La domination du Parti Démocrate pourrait donc bien s’effriter dans les 20 prochaines années en raison de cette évolution démographique, et d’un changement attendu du Parti Démocrate envers Israël, à mesure que celui-ci glisse vers un régime illibéral. Cela aura aussi des conséquences dans la relation israélo-américaine.
Vers une nouvelle relation israélo-américaine
Le soutien à Israël est aujourd’hui grandement bipartisan. Cet atout immense pour Israël s’explique par la conjonction d’un soutien des Juifs américains, électeurs démocrates et soutiens fidèles mais vigilants d’Israël, et de celui des Chrétiens évangéliques, électeurs républicains et soutiens de la droite israélienne. Ce soutien demeure largement bipartisan, et il aura permis à Israël de bénéficier d’un soutien absolu à la guerre qui lui a été imposée par le Hamas après l’attaque terroriste du 7 octobre 2023, malgré les frictions, notamment entretenues par le développement de la colonisation et l’alignement de Netanyahu avec les Républicains qui a fragilise le soutien bipartisan a Israel.

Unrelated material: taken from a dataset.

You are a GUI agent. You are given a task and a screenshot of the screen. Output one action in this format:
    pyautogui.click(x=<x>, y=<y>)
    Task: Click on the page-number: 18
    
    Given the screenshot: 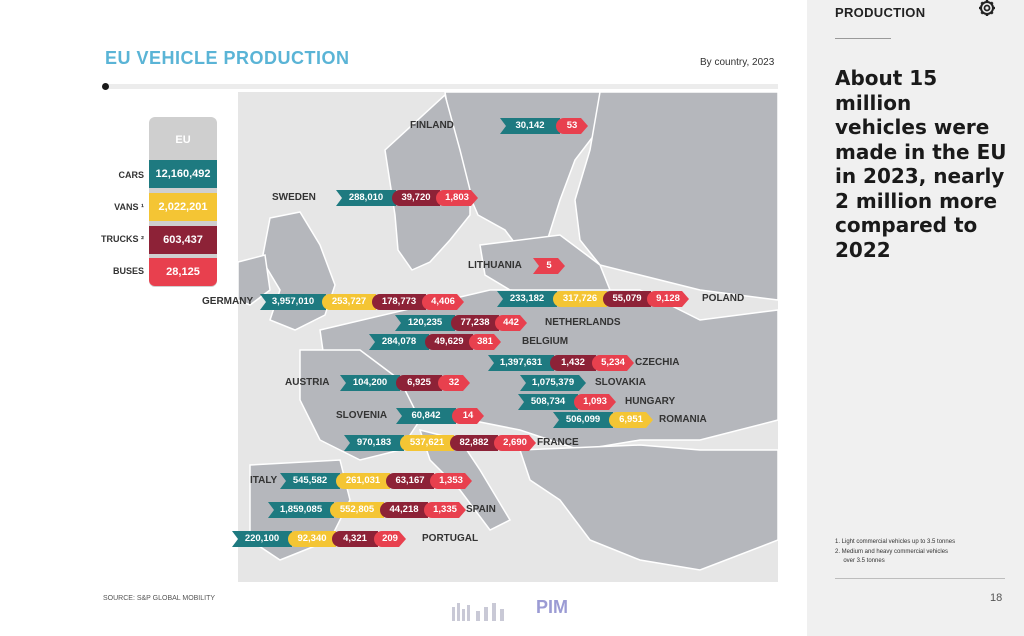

Netanyahu demeure en effet une figure tres clivante chez les Juifs américains : seuls 32% en ont une opinion favorable. Chez les orthodoxes sa popularité est de 77% et uniquement de 26% chez les Juifs libéraux (Page 4). Il jouit d’une opinion favorable chez 14% des Démocrates mais 81% des républicains (Page 106), reflétant ainsi à quel point il est polarisant.
Le soutien à Netanyahu est d’ailleurs un indicateur prédictif de vote. Parmi les Juifs opposés à Netanyahu, Harris l’a emporté à 94-4, alors que chez ses soutiens, Trump l’a emporté à 68-29 (Page 99 de l’étude)
La domination de Netanyahu sur la politique israélienne depuis 30 ans, son impact sur l’évolution actuelle d’Israel vers plus de nationalisme religieux ont sans doute accéléré la tendance de fond observée et décrite ici et rendre le soutien à Israël plus compliqué demain, à la fois pour le Parti Démocrate et pour une partie importante des Juifs américains, les « traditionnels » dont l’influence va diminuer à l’avenir. En ce sens, c’est toute la relation israélo-américaine qui évoluera, sur un plan diplomatique mais aussi sur un plan humain avec une nouvelle relation entre la plus importante diaspora au monde et l’État d’Israël.